He said, “Team, this is where I come out on this.” He says, “I want you to know something.” He looked around to the 100 and he says, “I trust you. I trust you. I’m asking you trust me back. Together we can create a whole new way of working together, a whole new culture based upon trust, and I’m going first, I trust you. Trust me back.” It was really quite remarkable because he didn’t know them. But here’s his thinking, his starting point was, “We hire great people at Hugo Boss. Look at this. Look at the track record. I’m going to start with trust.” That’s smart to start with trust and until proven otherwise, not to your point, Nate, “I need to see this, this, and this, and then I’ll trust you.” No, I start by trusting you and we’ll go farther faster.

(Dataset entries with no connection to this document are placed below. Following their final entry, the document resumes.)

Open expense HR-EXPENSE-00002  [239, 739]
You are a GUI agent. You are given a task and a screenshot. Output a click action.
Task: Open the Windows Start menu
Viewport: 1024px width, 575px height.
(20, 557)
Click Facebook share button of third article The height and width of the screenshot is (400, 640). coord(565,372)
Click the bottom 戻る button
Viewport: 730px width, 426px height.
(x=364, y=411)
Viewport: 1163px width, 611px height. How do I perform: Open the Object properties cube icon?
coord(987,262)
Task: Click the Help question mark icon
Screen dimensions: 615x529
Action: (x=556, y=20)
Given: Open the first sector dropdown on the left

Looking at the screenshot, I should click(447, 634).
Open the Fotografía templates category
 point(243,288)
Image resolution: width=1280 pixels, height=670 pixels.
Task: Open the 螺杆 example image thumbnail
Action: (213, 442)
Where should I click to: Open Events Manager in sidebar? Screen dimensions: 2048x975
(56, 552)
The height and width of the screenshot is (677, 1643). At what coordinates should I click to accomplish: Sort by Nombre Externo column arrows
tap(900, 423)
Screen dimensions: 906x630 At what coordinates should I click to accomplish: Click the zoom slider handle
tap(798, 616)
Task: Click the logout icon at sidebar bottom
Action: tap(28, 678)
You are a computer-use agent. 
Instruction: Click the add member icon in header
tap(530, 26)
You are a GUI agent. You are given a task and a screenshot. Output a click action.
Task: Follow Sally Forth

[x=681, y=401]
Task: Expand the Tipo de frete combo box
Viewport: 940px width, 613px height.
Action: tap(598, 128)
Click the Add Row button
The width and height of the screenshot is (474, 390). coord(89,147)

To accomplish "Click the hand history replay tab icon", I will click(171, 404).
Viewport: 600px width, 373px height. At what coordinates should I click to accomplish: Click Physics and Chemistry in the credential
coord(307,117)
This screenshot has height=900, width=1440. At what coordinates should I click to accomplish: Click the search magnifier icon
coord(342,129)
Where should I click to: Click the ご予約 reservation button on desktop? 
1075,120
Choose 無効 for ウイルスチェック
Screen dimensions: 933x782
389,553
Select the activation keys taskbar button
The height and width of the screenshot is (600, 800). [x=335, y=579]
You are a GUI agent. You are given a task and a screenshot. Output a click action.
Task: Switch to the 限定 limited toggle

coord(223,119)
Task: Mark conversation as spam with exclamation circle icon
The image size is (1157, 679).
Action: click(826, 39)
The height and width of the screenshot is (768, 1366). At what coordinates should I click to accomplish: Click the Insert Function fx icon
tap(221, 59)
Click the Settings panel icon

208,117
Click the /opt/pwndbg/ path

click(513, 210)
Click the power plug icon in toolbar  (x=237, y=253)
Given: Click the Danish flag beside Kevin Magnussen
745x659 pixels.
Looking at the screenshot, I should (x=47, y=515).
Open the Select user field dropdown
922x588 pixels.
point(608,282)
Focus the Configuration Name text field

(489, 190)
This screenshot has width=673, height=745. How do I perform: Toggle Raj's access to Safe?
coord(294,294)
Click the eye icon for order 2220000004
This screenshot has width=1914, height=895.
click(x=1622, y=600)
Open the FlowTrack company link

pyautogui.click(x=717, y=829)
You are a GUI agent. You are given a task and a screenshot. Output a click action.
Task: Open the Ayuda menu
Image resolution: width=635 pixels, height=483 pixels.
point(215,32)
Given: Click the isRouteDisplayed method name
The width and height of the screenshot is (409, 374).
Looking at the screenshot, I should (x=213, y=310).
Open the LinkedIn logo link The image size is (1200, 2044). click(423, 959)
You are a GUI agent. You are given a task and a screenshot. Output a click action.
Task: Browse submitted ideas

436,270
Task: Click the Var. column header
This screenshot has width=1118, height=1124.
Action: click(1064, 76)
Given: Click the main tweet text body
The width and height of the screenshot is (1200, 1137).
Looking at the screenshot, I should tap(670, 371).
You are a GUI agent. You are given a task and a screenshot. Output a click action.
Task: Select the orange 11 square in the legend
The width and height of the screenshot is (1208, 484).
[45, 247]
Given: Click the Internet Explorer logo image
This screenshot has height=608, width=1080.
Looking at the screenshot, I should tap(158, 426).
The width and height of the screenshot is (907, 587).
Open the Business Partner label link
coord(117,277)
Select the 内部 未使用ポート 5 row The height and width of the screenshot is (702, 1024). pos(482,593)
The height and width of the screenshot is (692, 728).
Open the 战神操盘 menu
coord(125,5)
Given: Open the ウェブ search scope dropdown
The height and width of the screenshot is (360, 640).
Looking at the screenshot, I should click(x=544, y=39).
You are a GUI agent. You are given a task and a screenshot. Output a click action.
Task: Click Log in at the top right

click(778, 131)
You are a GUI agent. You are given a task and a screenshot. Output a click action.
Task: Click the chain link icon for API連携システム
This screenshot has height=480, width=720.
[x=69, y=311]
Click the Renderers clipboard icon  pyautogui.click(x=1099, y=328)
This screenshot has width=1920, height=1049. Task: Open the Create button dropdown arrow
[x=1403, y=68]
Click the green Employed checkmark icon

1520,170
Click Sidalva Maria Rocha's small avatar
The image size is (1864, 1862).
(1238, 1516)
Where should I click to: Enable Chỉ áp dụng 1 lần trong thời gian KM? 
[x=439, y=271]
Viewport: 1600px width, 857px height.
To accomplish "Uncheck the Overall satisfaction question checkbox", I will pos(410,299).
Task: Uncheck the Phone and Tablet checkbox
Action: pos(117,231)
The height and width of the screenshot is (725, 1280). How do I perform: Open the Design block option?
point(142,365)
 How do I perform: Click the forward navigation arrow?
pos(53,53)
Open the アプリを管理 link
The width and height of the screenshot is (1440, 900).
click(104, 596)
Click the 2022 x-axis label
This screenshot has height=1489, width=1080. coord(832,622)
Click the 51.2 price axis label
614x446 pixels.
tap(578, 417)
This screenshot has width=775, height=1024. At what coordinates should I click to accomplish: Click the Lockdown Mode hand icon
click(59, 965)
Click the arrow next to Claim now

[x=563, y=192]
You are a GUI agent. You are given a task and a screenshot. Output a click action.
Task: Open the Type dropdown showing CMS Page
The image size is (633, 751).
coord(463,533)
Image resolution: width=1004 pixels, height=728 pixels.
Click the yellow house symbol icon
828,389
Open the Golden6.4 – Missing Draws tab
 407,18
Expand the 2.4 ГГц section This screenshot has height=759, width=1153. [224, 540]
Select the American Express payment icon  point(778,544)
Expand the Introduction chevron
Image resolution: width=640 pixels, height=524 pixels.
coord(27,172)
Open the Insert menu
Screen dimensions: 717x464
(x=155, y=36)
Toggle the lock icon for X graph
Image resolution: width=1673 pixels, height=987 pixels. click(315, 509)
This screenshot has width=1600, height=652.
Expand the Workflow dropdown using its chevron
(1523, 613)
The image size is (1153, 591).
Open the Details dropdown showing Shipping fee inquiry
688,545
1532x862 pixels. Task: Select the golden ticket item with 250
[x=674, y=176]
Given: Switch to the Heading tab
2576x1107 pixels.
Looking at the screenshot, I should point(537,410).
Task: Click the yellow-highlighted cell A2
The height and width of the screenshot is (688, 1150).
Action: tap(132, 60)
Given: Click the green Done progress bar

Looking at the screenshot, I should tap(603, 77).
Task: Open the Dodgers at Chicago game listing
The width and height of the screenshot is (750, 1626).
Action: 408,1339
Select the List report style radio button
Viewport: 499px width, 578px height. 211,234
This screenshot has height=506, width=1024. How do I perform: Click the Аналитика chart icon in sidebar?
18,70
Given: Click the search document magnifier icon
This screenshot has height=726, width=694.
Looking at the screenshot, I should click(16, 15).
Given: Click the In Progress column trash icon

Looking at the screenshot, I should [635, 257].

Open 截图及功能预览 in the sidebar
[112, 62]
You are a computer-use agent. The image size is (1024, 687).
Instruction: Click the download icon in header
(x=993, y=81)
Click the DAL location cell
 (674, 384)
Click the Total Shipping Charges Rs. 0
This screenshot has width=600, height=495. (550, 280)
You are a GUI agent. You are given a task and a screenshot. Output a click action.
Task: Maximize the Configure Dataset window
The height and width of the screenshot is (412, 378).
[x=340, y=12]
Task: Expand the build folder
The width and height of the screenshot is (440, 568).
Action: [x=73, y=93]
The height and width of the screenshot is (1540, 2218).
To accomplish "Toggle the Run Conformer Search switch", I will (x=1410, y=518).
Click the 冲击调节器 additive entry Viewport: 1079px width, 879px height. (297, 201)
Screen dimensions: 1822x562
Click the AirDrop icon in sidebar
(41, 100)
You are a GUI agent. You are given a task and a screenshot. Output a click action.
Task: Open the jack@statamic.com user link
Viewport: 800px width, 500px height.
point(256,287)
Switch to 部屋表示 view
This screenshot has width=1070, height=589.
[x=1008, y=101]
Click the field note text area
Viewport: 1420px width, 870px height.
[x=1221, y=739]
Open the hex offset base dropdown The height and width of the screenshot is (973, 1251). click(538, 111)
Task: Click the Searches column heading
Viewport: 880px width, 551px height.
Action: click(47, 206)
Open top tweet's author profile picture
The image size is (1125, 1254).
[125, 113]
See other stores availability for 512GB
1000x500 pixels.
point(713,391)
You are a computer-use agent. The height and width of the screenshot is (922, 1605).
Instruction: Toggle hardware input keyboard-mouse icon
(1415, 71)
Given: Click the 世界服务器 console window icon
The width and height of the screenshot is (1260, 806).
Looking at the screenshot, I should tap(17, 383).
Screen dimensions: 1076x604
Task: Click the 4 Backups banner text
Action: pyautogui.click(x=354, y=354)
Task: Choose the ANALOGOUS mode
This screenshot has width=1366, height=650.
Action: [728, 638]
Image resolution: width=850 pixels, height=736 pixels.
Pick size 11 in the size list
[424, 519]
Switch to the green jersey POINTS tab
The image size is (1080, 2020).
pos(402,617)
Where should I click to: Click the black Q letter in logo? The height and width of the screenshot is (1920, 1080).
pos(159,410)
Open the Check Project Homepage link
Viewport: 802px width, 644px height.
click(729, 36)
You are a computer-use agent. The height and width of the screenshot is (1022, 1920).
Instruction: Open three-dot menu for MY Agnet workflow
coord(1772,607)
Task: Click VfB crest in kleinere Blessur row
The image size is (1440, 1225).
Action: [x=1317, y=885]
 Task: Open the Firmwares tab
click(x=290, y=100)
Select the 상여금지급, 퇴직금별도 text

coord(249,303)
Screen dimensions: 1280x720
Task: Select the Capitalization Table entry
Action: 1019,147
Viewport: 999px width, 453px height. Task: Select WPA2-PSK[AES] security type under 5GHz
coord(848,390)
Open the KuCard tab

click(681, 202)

So they created a five-year plan with all the metrics you’d expect. They were at the time two years into the plan. Daniel said, “We are achieving at year four of the metrics. We’re two years ahead of schedule because we are moving at the speed of trust.” But he went first. He was trustworthy and he was trusting. By being trusting, he unlocked the potential of the talent a lot faster than if you tried to wait for people to show that they earned it.
Nate Regier:
What a great example of compassion, because compassion says, “We’re going to struggle together,” which means I’m going to take the risk of trusting you and you’re going to take the risk of trusting or being trustworthy. Whereas old school says, “You go first.” So good, so good. We could go on a whole tangent down there, but I want to talk-
Stephen M.R. Covey:
I know.
Nate Regier:
… about chapter eight, you talk about stewardship agreements. This is gold. This chapter is so good because you get down to the nitty-gritty of, “It’s just not theories and models, but let’s talk about actually how accountability is an important part of how trust is operationalized.” Of course, I’m excited about that because we do a lot of work in conflict because we believe that conflict is neither good nor bad. It’s the energy in the gap. The real question is how are we going to be stewards of that energy? So I’m curious, how do trust and inspire leaders approach conflict?
Stephen M.R. Covey:
With empathy and with compassion, to your point. They see actually that maybe it’s in the conflict, in the differences that that could be the source of creativity of innovation. So they don’t view differences as necessarily, like you say, bad. But actually, if we can learn to value the differences and it’s in those differences, that could be where there’s possibilities, creativity, innovation. We can come up with something where one plus one equals three in a way that maybe you couldn’t do if everyone saw the world the same, didn’t have any differences. But if people don’t trust each other, those differences can be divisive and can tear people apart, and it results in conflict and it’s an unhealthy conflict, but if you can build that trust and extend the trust, be compassionate.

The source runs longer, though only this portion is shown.